The inspector reviewed the revised administrative and plant procadures which govern the safety review process, and several safety evaluations that were done to support certain procedure changes.

In general, the safety review process has improved; however, the 50.59 criteria are not always consistently addressed.

Licensee's safety review process is periodically assessed by the NRC.

Based on the improvements observed and periodic NRC review, this item is closed.

(Closed) Inspector Follow Item 86-42-01.

Following a reactor scram and subsequent cooldown on June 12, 1985, the licensee completed a Transient Assessment Report TAR.-0C-0008 which recommended changes to plant cooldown procedures and improvements in the scram discharge volume (SDV) vent and drain valve testing requirements.

Procedure 305, " Shutdown Cooling System Operation" requires reactor level to be maintained greater than 185 inches above the top of the active fuel (TAF) when all reactor recirculation pumps are secured and the Shutdown Cooling System is in operation.
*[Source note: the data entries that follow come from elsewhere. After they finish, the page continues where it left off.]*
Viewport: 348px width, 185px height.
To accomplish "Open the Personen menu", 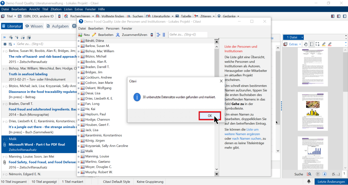I will pyautogui.click(x=112, y=28).
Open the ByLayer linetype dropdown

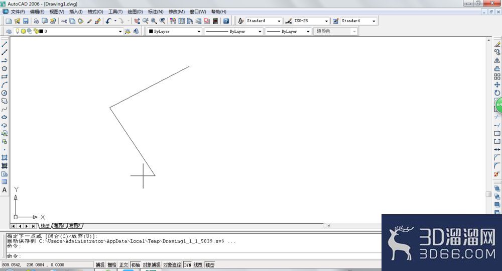pos(234,32)
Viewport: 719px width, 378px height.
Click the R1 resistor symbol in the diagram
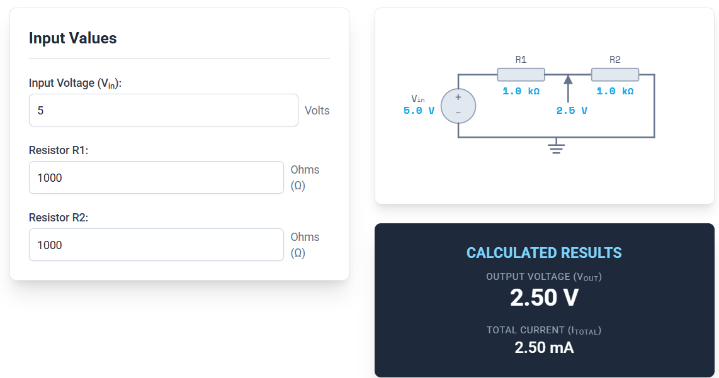click(520, 74)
However, with reactor level above 185 inches (TAF) the reactor dome cannot be vented to the isolation condensers preventing cooldown using the isolation condensers. The licensee revised procedure 305 and 301, " Nuclear Steam Supply System" to require reactor water level to be less than the 185 inches TAF limit when the isolation condenser is used for cooldown.

The inspector reviewed procedures 301 and 305, and concluded that the revisions were adequate.

The recommendations for improvements in the SDV valve testing requirements will be followed under unresolved item 85-23-06.

The inspector had no further questions. This item is closed.

(Closed) Notice of Violation 86-37-03.

Several discrepancies in as-built drawings of safety related electrical power system panels were identified.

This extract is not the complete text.